What each body paragraph must include:
- A direct reference to a job requirement (shows you read the posting)
- A specific achievement with a number or outcome (makes your claim verifiable)
- Context that explains the relevance (connects the dots for the reader)
According to CareerBuilder (2024), quantified achievements are 40% more memorable to hiring managers than general statements. "I improved efficiency" means nothing. "I reduced processing time from 3 hours to 20 minutes" is a story.
For more on writing with numbers, see our guide on how to quantify achievements in your cover letter.
Keywords and ATS optimization
Your cover letter must include the right keywords to pass automated screening. According to NACE (2025), 56% of employers rank relevant keywords as the most important cover letter factor during initial screening.

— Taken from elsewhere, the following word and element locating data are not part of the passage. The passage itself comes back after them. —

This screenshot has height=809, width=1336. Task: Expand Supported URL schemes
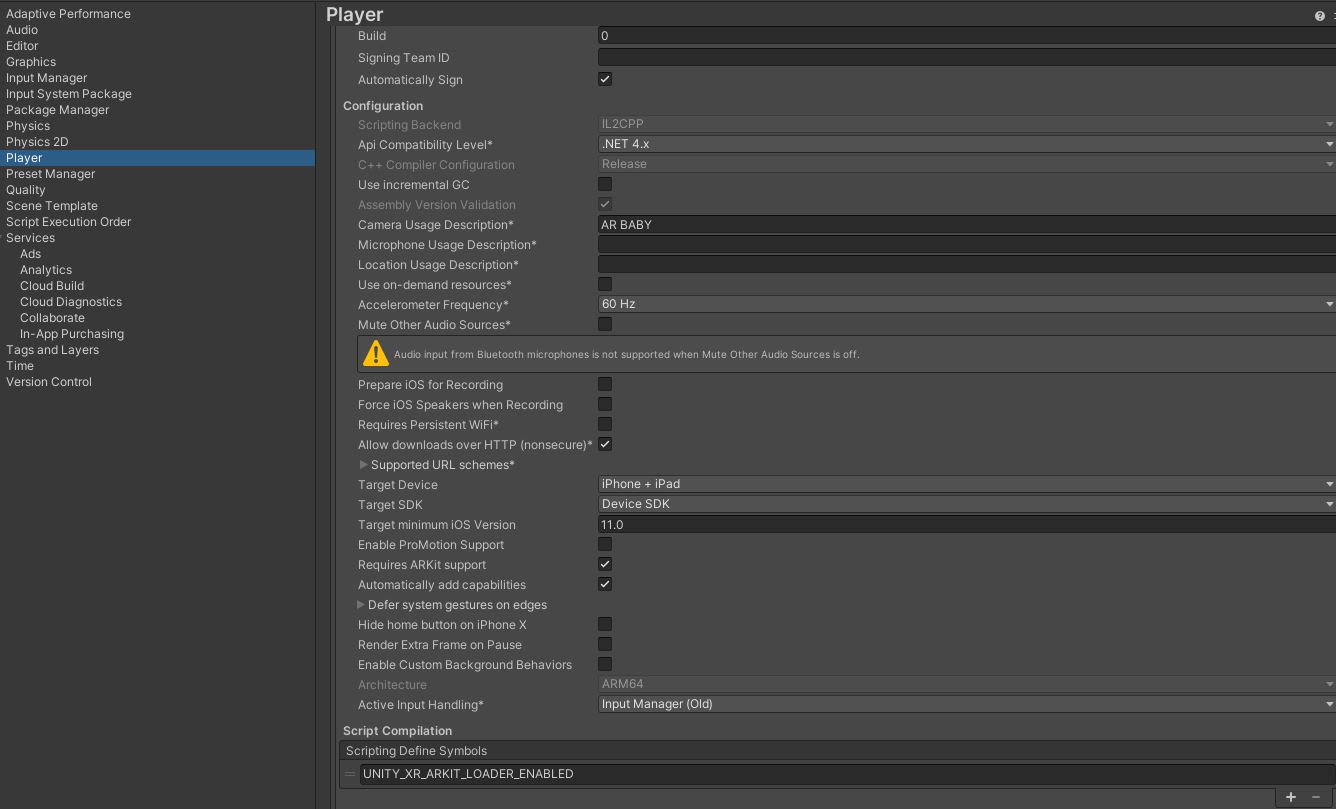pos(362,464)

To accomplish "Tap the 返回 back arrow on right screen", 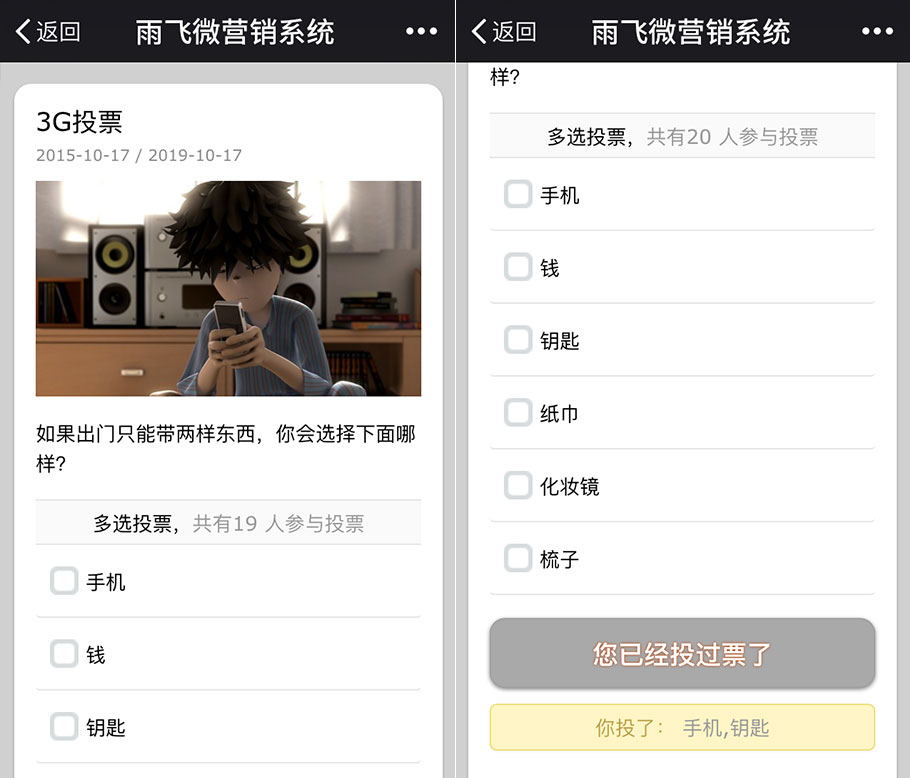I will point(503,31).
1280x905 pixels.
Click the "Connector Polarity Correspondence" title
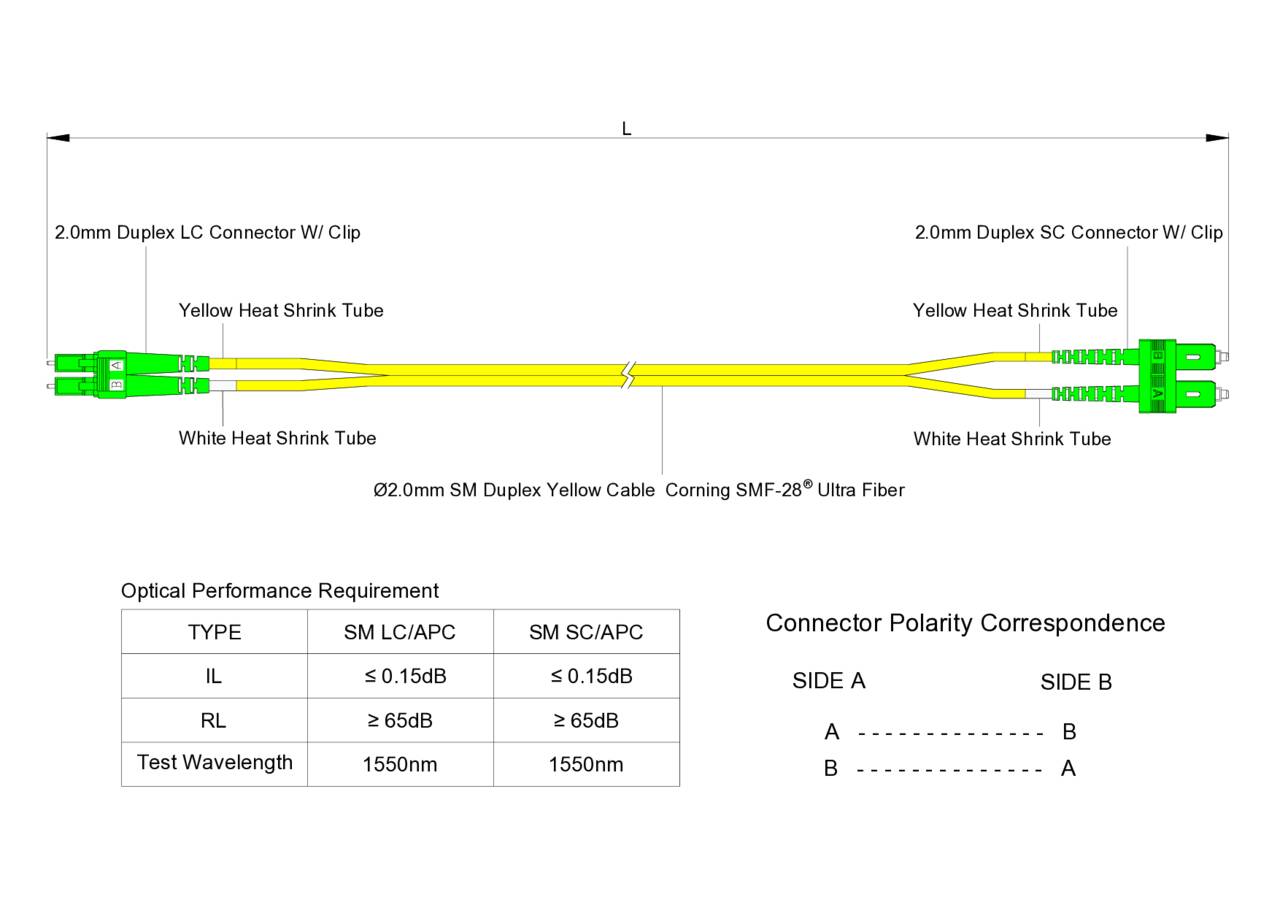pos(965,623)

How to identify the right keywords:
- Read the job posting and highlight every skill, tool, and qualification mentioned
- Note which terms appear more than once — these are high-priority
- Include the exact job title as written
- Use industry-standard terminology rather than informal alternatives
How to incorporate them naturally:
- "I led cross-functional collaboration between engineering and design teams" (keyword embedded in context)
- "My experience with React, TypeScript, and GraphQL spans four years of production development" (technical keywords in a natural sentence)
What to avoid:
- Keyword stuffing — cramming terms without context signals spam to both ATS and humans
- Acronyms without context — write "Search Engine Optimization (SEO)" on first use
- Synonyms when the posting uses a specific term — if they say "project management," do not write "PM"
Aim for 60-70% keyword match with the job posting. Test your letter before submitting using an ATS compatibility checker to see your score. For a deeper dive into keyword strategy, see our guide on cover letter keywords for ATS.
What NOT to include in a cover letter
Knowing what to leave out is as important as knowing what to include. These elements weaken your application:
- Salary expectations — Unless the posting explicitly asks, do not mention compensation. It limits negotiation and can disqualify you.
- Reasons for leaving your current job — Negative framing about a current or past employer raises red flags.
- Personal information — Age, marital status, religion, and health are irrelevant and can trigger bias.
- Apologies for gaps or missing qualifications — "Although I do not have experience in..." draws attention to weaknesses. Focus on what you bring instead.
- Your entire work history — The cover letter complements your resume; it should not repeat it. Highlight 2-3 key achievements. For understanding the difference, see cover letter vs resume.
- Generic praise — "Your company is amazing" without specifics feels hollow.
- Humor or controversial opinions — What seems witty to you may not land with the reader.
Robert Half (2025) found that the most common reason hiring managers discard a cover letter is irrelevant information — content that does not address the role or the company's needs. Every sentence should answer the question: "Does this help the hiring manager see me in the role?"
The best cover letters are edited ruthlessly. If a sentence does not directly support your candidacy for this specific role, cut it.